Human history is characterized by transformations that follow major upheavals and challenges. Examples include the creation of the League of Nations in 1920 and the UN system in 1945 that followed the World Wars 1 and 2 respectively. Others are the establishment of the African Centers for Disease Control after the Ebola outbreak in West Africa in 2016. In Uganda, HIV led to the creation of the multisectoral Uganda Aids Commission; copied by other countries. COVID-19 pandemic is a major global upheaval that must trigger major transformations globally and in individual countries. There is evidence that the frequency of pandemics will increase and our preparedness and response is central to human survival. Louis Pasteur frightfully stated “Gentlemen, it is the microbes who will have the last word”. So how do we delay this?

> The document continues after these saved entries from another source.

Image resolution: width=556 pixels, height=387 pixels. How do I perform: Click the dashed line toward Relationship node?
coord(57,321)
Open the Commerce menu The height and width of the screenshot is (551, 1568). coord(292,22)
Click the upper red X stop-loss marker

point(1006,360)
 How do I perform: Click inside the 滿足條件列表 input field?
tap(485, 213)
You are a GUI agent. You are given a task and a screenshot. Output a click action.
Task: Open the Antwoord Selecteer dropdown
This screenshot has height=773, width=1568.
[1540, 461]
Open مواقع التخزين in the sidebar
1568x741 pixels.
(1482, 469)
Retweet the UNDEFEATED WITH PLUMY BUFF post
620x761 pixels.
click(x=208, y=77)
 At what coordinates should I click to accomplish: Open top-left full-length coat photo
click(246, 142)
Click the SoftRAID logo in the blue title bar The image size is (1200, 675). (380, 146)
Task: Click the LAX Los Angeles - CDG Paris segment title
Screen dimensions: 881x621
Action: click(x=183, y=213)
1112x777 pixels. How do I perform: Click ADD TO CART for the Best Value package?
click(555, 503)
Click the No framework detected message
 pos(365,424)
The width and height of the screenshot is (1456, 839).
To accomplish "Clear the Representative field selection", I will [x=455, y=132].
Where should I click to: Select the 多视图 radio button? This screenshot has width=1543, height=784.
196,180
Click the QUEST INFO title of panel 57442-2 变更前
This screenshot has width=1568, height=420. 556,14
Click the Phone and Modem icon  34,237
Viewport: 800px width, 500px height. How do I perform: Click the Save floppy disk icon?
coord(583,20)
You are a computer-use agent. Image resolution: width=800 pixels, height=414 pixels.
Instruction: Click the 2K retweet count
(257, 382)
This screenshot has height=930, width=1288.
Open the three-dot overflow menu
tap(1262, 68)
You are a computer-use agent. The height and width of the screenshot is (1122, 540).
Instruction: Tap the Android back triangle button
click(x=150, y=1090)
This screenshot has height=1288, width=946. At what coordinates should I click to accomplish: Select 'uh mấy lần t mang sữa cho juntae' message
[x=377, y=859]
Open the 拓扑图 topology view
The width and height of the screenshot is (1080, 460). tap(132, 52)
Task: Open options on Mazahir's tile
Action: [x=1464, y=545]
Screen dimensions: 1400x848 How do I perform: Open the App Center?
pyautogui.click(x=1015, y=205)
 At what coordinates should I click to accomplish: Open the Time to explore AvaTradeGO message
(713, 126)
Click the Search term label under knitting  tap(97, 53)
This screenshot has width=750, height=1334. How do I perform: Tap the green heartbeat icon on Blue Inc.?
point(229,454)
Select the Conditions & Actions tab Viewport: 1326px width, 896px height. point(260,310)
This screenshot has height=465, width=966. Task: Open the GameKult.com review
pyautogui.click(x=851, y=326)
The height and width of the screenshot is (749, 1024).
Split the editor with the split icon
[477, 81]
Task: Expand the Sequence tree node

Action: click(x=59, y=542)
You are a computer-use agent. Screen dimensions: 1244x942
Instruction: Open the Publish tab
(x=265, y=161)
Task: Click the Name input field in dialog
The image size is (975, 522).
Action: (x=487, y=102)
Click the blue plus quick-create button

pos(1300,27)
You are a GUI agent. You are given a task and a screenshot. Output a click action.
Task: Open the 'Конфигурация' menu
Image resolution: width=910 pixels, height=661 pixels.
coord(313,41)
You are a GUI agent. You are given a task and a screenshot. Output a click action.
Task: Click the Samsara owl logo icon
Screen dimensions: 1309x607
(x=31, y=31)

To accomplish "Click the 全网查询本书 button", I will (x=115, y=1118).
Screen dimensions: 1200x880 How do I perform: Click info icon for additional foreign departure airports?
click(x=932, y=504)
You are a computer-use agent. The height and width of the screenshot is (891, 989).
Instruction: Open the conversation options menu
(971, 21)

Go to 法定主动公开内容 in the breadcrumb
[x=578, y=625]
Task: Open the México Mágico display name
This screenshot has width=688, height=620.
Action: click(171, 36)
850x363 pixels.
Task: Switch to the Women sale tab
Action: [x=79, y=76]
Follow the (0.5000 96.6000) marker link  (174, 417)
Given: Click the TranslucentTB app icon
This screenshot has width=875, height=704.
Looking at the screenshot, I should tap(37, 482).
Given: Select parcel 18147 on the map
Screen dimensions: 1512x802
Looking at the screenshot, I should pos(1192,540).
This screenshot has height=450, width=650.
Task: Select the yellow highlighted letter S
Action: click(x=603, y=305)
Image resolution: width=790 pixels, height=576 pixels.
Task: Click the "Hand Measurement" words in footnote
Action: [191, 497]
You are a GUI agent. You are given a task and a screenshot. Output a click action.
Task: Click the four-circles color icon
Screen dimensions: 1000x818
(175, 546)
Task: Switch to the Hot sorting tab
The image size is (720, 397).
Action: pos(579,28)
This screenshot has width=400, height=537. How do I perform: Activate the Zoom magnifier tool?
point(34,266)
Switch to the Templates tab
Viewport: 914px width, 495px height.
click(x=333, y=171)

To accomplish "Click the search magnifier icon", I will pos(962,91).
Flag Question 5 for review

Each country and the world should take stock of the experience of COVID-19 and apply lessons learnt to design future strategies. Globally, this is already happening; there is a WHO Panel studying COVID 19 origins, the UN General Assembly will convene to adopt a Pandemic Treaty and the June 2021 World Health Summit adopted the Kampala Declaration. A Scientific Advisory Group for the Origins of Novel Pathogens is being created by WHO for the One Health approach. What should African countries do?
African countries have learnt many lessons from COVID-19; among the most prominent are that disease outbreaks can bring a country to a standstill and that public health cannot be left to the market. Governments have a key role in ensuring that there are effective multisectoral systems in place for disease outbreak preparedness and response. Africa has also painfully learnt that capacity is lacking in the continent to manufacture essential technologies to control pandemics and that in this crisis, African countries are shamefully the last to access these essential technologies. Investing in health systems and the health economy must therefore become a top priority as a matter of life and death. The pathogen economy calls for the African disease burden to be reflected in the African economies; instead of being a source of wealth for other countries as is the case now.